La cura della parola, come declinata dalla psicologia è un'altra cosa, poiché non può essere fondata su un rapporto gerarchico fra medico/paziente. Un modello del genere potrebbe funzionare solo su persone particolarmente sottomesse e dotate di un falso sè, condannandole però a organizzarsi attorno al loro falso sè.

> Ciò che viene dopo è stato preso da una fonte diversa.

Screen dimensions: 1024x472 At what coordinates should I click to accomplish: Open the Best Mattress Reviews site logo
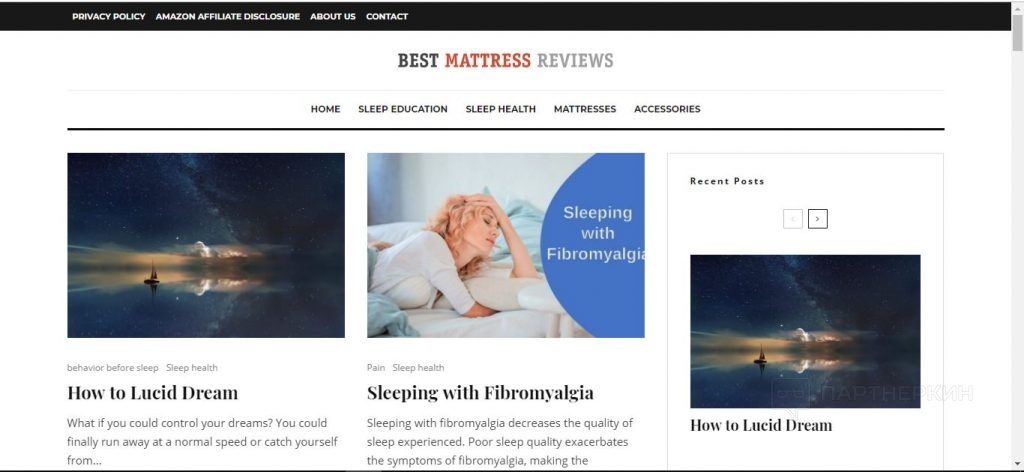tap(505, 61)
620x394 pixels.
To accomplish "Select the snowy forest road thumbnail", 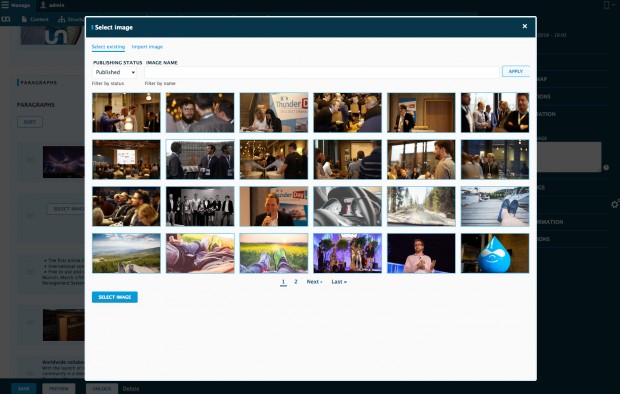I will click(x=421, y=206).
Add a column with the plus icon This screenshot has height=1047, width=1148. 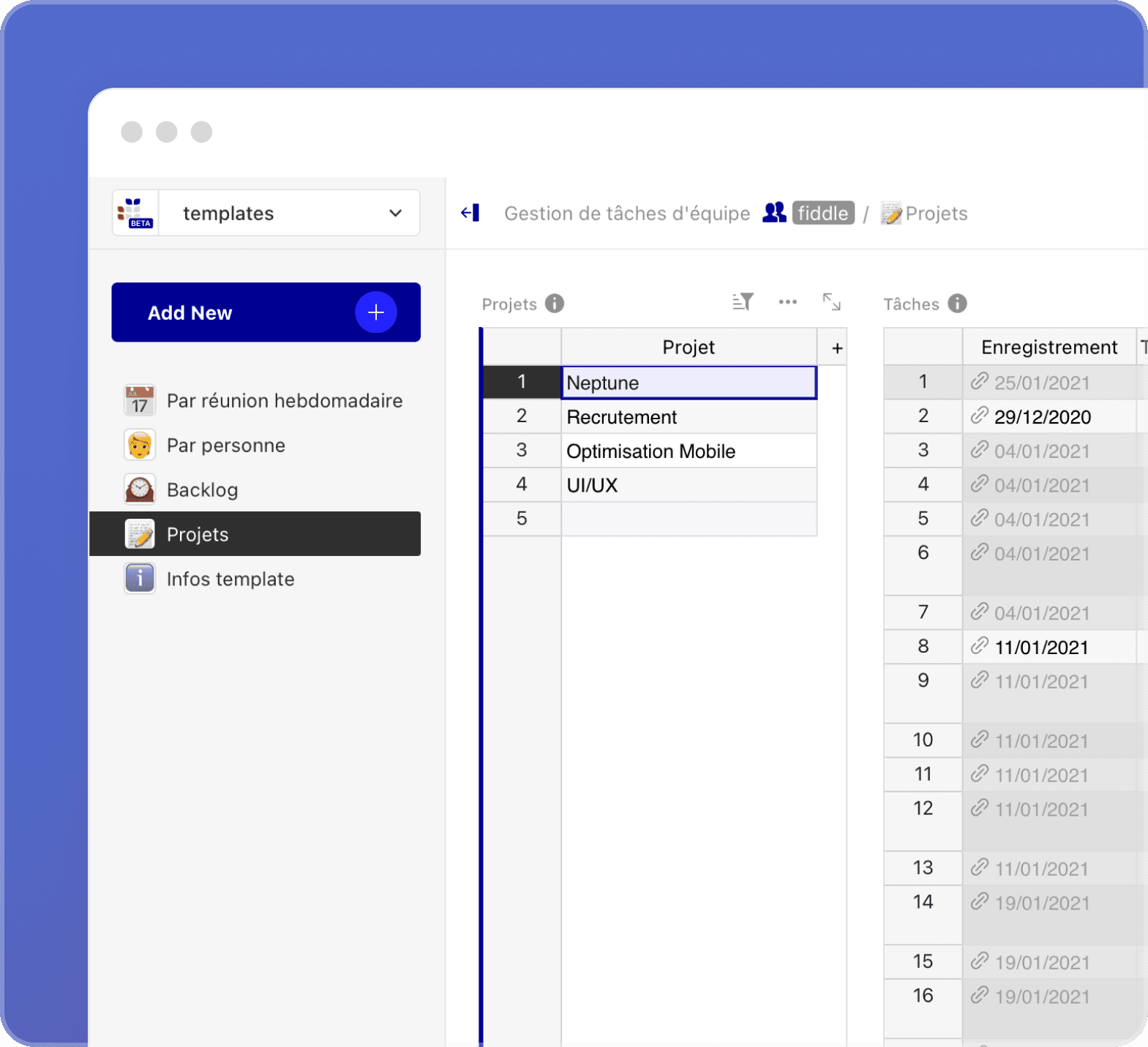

Tornando all'esempio. Se in un colloquio il paziente dicesse "sto leggendo dei libri di filosofia e ciò mi rende confuso", il terapeuta dovrebbe indagare questi processi e capire cosa significano per il paziente. Arrivare a sconsigliarne la lettura (e non il divieto, che è una semplice aberrazione), può essere un obiettivo dei colloqui ma per arrivarci occorre tempo e fiducia reciproca.
Il modello gerarchico fu applicato inizialmente dallo stesso Freud (che era anche medico, come quasi tutti i più noti psicoanalisti), ma ad un certo punto si accorse che il modello non funzionava. Per ottenere la guarigione, oltre a scoprire la causa della malattia psichica, occorreva l'alleanza terapeutica, che descrisse come transfert e controtransfert. E questo poneva medico e paziente in una relazione diversa e meno gerarchica.
Precisazione finale. La psicologia dinamica cura prevalentemente disturbi non gravi o medi, mentre per le psicosi e i disturbi depressivi maggiori la psicoterapia è di supporto a cure farmacologiche che hanno la prevalenza. In ogni caso aiutano anche in queste situazioni di disagio più grave. Altra precisazione. Quasi tutti gli psichiatri sono anche psicoterapeuti poiché ormai è dimostrato che i maggiori successi di guarigione avvengono in caso di terapia integrata farmaco/psicoterapia. Terza ed ultima precisazione. La psicoanalisi sta alla psicologia come la categoria "Renault" sta alla categoria "automobile".